At least four GPR54 mutant mouse models have been generated by separate groups, and the phenotypes of two Kiss1 mutant mouse models have been reported (10, 27, 2931). In general, the phenotypes of both GPR54 and Kiss1 mice parallel the phenotypes of patients with mutations in GPR54 with abnormal sexual maturation at a variety of developmental time-points.

  1. Knockout mice for both ligand and receptor show the effects of neonatal deficiency of sex steroids with decreased anogenital distance at P21. During development, the anogential distance in knockout males remains significantly smaller than that in wild-type mice (10, 27, 30).

  2. Female mice have delayed vaginal opening and do not manifest normal oestrous cycles (10, 27).

  3. Laboratory studies are consistent with hypogonadotrophic hypogonadism (10, 27, 30).

  4. Testicular size is significantly reduced and spermatogenesis is impaired, but not completely abrogated (27, 30).
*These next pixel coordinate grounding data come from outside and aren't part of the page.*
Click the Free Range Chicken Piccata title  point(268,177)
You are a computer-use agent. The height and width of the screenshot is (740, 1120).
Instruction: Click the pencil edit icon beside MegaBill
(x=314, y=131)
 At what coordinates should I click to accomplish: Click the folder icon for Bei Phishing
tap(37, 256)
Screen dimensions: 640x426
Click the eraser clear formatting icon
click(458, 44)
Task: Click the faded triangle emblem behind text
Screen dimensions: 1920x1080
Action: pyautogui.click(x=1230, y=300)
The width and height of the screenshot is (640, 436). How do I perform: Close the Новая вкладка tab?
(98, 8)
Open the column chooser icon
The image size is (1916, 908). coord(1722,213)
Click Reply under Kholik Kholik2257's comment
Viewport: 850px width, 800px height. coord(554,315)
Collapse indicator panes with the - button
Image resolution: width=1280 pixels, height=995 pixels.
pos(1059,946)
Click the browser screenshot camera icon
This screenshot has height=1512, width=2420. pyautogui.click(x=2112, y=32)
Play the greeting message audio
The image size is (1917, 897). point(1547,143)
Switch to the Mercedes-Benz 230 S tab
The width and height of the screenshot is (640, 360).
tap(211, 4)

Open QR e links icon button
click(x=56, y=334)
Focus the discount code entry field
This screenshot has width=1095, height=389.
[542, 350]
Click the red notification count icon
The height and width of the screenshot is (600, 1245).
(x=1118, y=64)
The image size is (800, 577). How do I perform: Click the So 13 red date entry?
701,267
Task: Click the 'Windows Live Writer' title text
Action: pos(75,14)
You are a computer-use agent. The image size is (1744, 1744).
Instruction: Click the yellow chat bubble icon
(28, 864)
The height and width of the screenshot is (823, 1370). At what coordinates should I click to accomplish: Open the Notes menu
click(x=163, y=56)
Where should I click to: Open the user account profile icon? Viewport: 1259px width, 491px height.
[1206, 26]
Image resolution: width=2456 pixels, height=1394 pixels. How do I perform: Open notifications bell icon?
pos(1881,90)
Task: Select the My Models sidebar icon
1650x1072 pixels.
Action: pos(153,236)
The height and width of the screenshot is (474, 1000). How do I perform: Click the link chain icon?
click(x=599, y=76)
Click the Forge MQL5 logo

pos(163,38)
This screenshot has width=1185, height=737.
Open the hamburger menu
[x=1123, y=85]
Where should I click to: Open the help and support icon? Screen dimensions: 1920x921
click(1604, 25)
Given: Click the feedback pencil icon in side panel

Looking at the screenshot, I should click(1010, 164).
  5. In one report, female Kiss1 knockouts were found to have a bimodal distribution of ovarian weights, with some ovaries significantly reduced in size and but other ovaries equivalent to those of wild-type animals (27). Animals with larger ovaries had oestrous changes on vaginal smears, suggesting some degree of oestrogenisation. However, follicle development was arrested and no corpora lutea were present, suggesting an ovulatory abnormality.

  6. When knockout mice are placed into mating cages with animals of prior proven paternity/maternity, neither knockout males nor females demonstrate fertility (27).

  7. GPR54 knockout mice have abnormal sexual behaviour which can be corrected by the administration of testosterone (32).

  8. Kiss1 knockout mice are responsive to the administration of exogenous kisspeptin, whereas GPR54 mice are not, suggesting that kisspeptin does not act through another receptor (27).

Conclusions

Despite the initial challenges of a linkage approach in humans with GnRH deficiency and nIHH, kisspeptin and GPR54 have now catapulted to the forefront of the neuroendocrine control of the gonadotrophin axis. Mutations in both mice and men show that kisspeptin and its receptor play key roles in establishing the onset, tempo and pace of sexual development. Kisspeptin is a powerful stimulus for the release of GnRH and may serve as the connecting link between peripheral sex steroids and GnRH secretion.